[Recorded data]

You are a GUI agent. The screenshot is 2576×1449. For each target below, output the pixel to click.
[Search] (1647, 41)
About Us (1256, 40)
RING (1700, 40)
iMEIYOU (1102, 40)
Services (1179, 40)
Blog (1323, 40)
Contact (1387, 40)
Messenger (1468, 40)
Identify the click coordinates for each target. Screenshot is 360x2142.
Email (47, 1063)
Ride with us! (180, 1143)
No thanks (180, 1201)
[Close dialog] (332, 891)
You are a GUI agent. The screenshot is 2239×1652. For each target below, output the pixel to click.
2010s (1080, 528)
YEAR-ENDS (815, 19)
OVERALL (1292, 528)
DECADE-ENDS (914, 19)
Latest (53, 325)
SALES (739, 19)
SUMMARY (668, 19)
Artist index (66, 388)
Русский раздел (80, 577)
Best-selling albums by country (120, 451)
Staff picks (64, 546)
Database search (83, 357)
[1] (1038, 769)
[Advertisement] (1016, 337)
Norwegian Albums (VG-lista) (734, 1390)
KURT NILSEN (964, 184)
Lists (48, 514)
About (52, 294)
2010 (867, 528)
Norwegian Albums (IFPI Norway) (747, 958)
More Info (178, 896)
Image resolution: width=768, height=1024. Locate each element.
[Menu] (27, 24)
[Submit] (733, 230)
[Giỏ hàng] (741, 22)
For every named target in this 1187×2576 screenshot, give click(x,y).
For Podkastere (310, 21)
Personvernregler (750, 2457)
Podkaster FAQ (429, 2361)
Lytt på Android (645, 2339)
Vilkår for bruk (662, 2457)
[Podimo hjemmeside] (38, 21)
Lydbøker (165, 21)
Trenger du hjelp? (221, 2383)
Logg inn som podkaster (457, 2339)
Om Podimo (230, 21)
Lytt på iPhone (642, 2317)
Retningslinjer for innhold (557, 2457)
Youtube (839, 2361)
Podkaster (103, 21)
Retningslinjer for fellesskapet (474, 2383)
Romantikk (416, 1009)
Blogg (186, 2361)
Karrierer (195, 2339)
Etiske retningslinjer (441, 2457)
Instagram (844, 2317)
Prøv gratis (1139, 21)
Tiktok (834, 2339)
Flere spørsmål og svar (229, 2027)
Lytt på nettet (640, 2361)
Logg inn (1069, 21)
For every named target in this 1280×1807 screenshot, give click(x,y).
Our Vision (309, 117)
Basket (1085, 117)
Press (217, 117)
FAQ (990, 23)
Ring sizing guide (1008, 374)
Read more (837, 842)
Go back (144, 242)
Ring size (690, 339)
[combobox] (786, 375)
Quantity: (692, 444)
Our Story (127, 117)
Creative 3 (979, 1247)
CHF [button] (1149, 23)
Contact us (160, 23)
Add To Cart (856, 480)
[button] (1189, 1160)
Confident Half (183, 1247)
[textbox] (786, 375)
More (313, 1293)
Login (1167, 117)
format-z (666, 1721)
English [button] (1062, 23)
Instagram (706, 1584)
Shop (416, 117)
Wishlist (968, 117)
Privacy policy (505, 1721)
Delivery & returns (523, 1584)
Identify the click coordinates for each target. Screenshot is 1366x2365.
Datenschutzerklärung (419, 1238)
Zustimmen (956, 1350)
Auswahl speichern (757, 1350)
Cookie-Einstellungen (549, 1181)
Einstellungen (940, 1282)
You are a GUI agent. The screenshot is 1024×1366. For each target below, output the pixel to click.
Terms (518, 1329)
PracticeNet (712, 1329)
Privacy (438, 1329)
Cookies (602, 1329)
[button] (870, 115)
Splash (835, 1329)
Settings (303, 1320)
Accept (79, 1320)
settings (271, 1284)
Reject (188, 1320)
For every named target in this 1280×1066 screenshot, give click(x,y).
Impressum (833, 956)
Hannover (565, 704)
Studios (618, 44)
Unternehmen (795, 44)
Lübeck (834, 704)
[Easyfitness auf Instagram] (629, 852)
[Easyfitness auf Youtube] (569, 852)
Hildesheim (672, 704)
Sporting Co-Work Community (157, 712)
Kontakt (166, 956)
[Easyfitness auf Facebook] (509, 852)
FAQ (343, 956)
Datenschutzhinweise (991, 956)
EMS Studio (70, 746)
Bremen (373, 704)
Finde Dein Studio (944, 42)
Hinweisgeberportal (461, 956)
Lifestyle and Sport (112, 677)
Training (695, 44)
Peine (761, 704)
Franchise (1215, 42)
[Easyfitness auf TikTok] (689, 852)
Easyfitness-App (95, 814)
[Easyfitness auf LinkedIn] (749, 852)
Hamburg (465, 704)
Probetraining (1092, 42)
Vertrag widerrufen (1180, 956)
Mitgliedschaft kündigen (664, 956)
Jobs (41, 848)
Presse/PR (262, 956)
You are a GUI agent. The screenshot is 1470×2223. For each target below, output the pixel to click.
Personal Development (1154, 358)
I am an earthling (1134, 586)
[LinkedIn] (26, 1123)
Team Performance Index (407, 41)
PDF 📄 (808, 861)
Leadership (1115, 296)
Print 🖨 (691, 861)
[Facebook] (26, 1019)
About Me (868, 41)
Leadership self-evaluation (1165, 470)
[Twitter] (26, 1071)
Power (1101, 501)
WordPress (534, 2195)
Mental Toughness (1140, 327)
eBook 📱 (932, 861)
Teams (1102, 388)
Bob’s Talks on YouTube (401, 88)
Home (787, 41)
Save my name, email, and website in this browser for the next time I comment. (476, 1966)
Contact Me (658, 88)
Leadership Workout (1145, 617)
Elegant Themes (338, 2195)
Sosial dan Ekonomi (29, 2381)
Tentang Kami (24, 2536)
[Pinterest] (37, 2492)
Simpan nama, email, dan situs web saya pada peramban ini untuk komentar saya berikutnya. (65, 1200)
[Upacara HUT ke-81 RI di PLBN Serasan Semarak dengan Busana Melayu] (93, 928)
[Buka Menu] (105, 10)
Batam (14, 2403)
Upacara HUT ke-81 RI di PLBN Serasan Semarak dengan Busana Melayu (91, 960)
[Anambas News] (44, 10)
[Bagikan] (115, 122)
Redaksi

- _TASK STATEMENT_
Say how many lines in the entries contain the string "PLBN", and say nothing else.

- _ANSWER BOX_
2